The thing about the Internet is that it is everywhere. It is both the dusty basement server and the spotless Google data center. Since its inception, it has grown — evolved — at a blistering rate, with contributions from dusty basement geeks and spotless Google engineers alike. As a person who already despises team projects, the Internet is a nightmare. Our team is hundreds of millions strong with no coordination and no standards to uphold. I praise the valiant few like the IETF and ECMA who try to make sense of this mess, but their formal processes are too slow for a beast that changes by the millisecond.
I could also go on a rant about cross-browser development, but there is a page limit to this assignment and academia was never a place for excessive profanity.

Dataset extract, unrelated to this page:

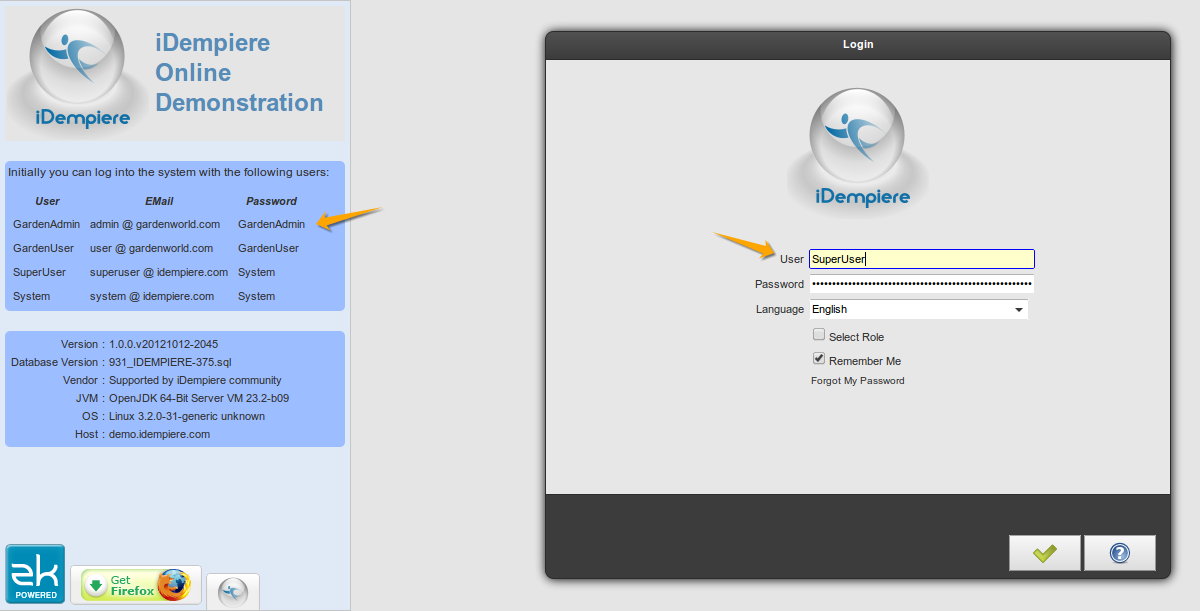Click the GardenUser password cell
The width and height of the screenshot is (1200, 611).
click(x=268, y=248)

Best: Streams (Unix design philosophy)
We are on the cusp of another technological revolution. Some call it the “Internet of Things” (a buzz-phrase if there ever was one), pointing to the increasing diffusion of hardware into every part of our lives, but the true revolution will come at the software level. For the first time since the beginning of the digital age, we will have a plethora of otherwise simple and isolated devices that will need to communicate.
For the first time, streams are poised to take center stage.
Streams exemplify the two most basic qualities of the Unix design philosophy, as summarized by Doug McIlroy, inventor of the Unix pipe:
- Simplicity: “Write programs that do one thing and do it well”
- Teamwork: “Write programs to work together”
There’s something so profoundly elegant about this way of transforming and exchanging data that I sometimes wonder why it doesn’t play a more central role in computing. I am starting to see a paradigm shift — people choosing Gulp over Grunt, API libraries like Blockspring popping up by the dozen — but it should have happened a long time ago. Such a powerful concept should not be confined to the terminal.
This assignment is a refreshing conversation starter that everyone should attempt to answer for themselves. So go on…what do you believe are the world’s worst and best designs?
For those who want to learn more about streams, I recommend the excellent Stream Handbook (it is, however, heavily Node-biased). I am currently trying to wrap my head around them; as much as I believe in their potential, I find them as conceptually complex as coroutines.
For those who want to see what’s possible with streams, check out Node-RED.